Worcestershire LEP unveils Growing Places projects

WORCESTERSHIRE Local Enterprise Partnership (LEP) has announced details of the public infrastructure projects that are to be awarded a major slice of the £3.8m in funding set aside to help kick start development schemes.

Under the government’s Growing Places Fund, the LEP Board has approved loans for ‘shovel ready’ schemes in Worcester, Kidderminster and Pershore, where construction could start as early as the summer. 

Initially, at least 500 jobs could be created in the short term as a result of the funding, and many more are expected to follow. 

The first four projects to be allocated support are Hoo Brook Link Road, Kidderminster; University Park, Worcester; Worcestershire County Cricket Club and Springhill Farms, near Pershore.

In South Kidderminster, £1.2m in LEP support will help spearhead progress of the first phase of an enterprise park, by funding the prime access route known as Hoo Brook Link Road. 

This will open up 24 hectares of redevelopment land on the former British Sugar factory site, where the employment element could create up to 450 jobs.

LEP finance of £1m will also help bring forward the first phase development of the proposed 47-acre University Park in Worcester, where plans for enterprise, science and wellbeing campuses were approved by planners last week.
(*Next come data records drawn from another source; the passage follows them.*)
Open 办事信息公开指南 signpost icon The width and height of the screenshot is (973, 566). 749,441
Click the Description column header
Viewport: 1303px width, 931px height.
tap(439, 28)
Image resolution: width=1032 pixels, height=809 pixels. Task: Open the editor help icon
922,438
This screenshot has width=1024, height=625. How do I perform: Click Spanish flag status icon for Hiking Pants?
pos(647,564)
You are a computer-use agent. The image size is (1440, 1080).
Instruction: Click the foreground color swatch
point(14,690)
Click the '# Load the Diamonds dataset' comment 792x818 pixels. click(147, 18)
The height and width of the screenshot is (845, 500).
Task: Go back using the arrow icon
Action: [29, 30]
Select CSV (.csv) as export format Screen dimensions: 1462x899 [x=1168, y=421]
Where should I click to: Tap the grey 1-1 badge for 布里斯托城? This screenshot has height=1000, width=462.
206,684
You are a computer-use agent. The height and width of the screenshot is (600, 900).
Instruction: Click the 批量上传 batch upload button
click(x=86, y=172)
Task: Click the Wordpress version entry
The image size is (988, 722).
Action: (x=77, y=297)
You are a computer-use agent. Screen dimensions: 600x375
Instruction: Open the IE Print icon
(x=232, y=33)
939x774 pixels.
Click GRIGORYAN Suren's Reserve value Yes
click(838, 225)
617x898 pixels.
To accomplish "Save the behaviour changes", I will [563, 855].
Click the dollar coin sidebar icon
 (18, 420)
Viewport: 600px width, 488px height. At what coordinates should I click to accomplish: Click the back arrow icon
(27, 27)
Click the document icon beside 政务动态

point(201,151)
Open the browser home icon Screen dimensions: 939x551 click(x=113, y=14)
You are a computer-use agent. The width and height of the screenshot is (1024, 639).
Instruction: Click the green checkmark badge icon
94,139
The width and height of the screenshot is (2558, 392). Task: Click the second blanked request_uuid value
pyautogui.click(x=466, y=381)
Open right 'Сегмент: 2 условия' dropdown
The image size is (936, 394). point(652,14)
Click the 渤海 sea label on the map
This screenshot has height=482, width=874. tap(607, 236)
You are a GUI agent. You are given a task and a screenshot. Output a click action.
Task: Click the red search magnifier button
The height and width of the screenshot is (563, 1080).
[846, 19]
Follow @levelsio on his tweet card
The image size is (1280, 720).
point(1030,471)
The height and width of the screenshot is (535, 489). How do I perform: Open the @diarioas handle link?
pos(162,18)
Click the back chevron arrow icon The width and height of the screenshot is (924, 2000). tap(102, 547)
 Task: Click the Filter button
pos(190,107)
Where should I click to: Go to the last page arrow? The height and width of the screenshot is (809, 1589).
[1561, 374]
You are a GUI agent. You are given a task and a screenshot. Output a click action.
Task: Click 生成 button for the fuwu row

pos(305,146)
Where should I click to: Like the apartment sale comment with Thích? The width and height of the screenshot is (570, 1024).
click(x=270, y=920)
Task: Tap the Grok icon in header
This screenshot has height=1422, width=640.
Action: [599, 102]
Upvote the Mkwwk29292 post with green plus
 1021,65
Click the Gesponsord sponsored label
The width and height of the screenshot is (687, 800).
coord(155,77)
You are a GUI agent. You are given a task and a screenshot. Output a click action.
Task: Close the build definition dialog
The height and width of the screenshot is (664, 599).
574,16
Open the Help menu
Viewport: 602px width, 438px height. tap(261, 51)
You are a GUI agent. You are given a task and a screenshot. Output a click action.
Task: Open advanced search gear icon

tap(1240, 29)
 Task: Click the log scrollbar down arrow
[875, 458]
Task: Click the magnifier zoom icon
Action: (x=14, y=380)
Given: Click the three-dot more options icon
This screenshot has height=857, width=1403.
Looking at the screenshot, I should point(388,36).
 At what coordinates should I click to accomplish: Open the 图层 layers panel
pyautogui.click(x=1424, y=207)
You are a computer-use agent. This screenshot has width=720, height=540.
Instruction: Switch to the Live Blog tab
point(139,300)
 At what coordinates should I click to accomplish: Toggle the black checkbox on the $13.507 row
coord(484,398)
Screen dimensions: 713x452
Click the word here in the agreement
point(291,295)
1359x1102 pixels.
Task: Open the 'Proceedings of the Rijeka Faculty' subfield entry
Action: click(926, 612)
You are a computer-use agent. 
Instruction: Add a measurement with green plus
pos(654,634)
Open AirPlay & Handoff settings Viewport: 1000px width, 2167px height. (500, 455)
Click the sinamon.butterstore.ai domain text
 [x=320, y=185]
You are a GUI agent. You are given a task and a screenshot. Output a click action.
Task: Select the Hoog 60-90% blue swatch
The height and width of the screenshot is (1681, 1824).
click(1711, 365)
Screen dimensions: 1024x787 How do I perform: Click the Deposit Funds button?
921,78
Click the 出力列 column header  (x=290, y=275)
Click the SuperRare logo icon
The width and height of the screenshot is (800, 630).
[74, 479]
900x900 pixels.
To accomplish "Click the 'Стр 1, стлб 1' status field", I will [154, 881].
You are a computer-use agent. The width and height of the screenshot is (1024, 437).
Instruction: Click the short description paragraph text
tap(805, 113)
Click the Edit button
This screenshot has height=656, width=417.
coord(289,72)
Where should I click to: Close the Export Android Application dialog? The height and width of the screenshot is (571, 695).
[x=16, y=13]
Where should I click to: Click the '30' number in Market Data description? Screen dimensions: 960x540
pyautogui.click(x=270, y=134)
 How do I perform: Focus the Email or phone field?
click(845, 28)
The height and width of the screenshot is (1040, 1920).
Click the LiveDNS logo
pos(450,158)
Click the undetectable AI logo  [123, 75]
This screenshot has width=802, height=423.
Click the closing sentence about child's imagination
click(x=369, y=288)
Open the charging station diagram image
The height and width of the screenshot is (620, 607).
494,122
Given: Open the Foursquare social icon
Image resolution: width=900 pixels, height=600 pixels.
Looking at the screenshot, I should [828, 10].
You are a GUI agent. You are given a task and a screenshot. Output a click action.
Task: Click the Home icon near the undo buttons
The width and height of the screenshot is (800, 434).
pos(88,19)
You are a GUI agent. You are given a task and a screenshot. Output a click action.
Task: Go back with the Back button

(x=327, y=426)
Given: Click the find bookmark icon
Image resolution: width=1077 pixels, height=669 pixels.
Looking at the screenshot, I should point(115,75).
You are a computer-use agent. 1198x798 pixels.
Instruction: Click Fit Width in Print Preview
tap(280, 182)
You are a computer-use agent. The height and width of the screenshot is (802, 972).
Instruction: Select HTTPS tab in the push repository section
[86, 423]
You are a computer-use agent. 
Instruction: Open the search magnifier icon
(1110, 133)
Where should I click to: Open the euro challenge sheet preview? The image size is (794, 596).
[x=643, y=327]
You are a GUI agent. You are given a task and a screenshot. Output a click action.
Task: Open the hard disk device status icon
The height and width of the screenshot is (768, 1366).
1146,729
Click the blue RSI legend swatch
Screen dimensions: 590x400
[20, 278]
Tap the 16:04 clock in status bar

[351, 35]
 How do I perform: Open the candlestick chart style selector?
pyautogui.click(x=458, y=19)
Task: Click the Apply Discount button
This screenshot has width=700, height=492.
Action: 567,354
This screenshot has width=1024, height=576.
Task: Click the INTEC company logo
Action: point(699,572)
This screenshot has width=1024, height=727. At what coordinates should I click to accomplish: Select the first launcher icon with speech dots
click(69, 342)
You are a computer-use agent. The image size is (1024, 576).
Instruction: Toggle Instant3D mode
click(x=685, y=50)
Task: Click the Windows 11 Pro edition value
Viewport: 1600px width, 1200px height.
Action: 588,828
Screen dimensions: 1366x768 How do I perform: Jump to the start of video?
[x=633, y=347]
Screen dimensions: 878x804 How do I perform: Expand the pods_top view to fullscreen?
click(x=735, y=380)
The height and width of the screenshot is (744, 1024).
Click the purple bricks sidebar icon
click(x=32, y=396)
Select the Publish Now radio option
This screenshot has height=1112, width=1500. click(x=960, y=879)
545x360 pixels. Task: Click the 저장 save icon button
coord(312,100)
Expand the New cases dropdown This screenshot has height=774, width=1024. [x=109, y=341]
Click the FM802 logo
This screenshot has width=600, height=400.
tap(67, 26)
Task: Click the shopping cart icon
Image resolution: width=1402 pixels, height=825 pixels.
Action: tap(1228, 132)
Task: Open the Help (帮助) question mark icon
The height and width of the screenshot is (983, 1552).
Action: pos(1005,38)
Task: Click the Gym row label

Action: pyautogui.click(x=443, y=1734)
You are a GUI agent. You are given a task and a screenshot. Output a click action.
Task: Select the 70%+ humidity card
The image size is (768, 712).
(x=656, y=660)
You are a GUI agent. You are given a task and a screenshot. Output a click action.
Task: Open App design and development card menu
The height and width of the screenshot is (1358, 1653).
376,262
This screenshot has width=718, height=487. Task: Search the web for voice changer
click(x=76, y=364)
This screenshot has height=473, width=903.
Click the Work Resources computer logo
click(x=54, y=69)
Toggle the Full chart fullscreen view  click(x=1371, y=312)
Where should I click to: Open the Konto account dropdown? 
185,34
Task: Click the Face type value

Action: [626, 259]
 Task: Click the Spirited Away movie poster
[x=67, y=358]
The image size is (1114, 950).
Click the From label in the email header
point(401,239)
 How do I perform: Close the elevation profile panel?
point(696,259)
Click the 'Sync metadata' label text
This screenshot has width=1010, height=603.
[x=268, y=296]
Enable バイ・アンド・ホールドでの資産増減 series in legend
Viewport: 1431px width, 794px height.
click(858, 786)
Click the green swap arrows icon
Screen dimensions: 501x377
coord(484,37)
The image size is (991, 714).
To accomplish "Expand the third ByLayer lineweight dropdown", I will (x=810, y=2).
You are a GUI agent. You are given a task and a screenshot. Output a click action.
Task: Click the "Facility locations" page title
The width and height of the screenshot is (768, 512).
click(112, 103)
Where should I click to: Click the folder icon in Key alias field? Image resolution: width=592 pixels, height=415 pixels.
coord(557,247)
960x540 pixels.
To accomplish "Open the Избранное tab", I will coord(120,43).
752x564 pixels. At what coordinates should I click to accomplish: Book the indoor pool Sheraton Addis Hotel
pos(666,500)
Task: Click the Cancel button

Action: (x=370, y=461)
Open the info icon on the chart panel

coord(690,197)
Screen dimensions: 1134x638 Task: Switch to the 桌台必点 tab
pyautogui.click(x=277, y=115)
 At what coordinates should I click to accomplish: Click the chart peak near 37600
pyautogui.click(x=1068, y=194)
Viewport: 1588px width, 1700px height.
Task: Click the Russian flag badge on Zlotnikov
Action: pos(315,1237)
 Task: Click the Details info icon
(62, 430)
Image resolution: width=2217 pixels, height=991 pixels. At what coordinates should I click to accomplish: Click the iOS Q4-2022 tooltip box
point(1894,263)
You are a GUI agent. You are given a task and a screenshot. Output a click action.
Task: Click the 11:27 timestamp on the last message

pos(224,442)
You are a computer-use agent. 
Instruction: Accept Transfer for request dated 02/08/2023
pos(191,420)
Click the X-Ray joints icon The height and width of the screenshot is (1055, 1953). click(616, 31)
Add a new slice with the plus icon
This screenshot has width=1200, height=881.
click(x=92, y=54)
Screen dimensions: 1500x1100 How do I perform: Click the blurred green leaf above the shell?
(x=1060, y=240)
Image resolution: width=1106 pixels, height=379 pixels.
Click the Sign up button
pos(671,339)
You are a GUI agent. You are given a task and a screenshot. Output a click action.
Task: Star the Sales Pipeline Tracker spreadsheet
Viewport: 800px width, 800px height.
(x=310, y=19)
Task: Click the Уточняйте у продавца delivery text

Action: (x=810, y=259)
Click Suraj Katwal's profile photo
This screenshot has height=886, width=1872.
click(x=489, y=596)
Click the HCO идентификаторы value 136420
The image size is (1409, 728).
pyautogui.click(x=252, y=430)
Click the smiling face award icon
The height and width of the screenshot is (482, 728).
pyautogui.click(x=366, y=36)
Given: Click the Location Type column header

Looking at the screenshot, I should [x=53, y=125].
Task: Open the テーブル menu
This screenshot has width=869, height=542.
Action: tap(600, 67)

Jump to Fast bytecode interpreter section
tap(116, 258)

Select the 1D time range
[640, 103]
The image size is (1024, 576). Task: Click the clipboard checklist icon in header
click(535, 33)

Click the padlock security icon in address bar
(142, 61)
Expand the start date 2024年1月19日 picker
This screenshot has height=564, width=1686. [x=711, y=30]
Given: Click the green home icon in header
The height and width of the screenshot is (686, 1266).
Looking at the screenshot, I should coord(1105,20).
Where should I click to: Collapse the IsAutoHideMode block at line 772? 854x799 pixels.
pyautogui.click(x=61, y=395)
This means construction of a community health centre and doctors’ surgery can now go ahead with money to help install infrastructure to the site, which ultimately could employ more than 2,000 people.

The LEP board has also approved £750,000 funding to Worcestershire County Cricket Club to speed up its £10m redevelopment plans. Money will be used to aid construction of improved access and infrastructure to a new 120-bedroom hotel and to the club’s new hospitality, conferencing, administration and spectator facilities, which received planning approval last week. 

In Pershore, Springhill Farms has secured £275,000 for the development of a new road traffic island on A44 to enable the construction of a £5m anaerobic digestion plant.  This plant will use green waste from the company’s growing processes to generate energy and heat for the adjacent commercial glasshouses, which in turn will be extended, thus safeguarding and creating new jobs.

An additional £575,000 in finance has been held back for subsequent schemes still under consideration or which may emerge in the months ahead.

Worcestershire LEP executive chairman Peter Pawsey said: “We carried out an extensive exercise with our public and private sector partners to identify value-for-money schemes which already had detailed plans developed and were ‘shovel ready,’ so that funds have an immediate benefit.

“Funds are allocated as a ‘revolving loan,’ so it was vital that projects could provide returns which can be reinvested in future development.”

Growing Places funding is awarded to developments where infrastructure and site constraints can be addressed to unlock jobs or housing potential.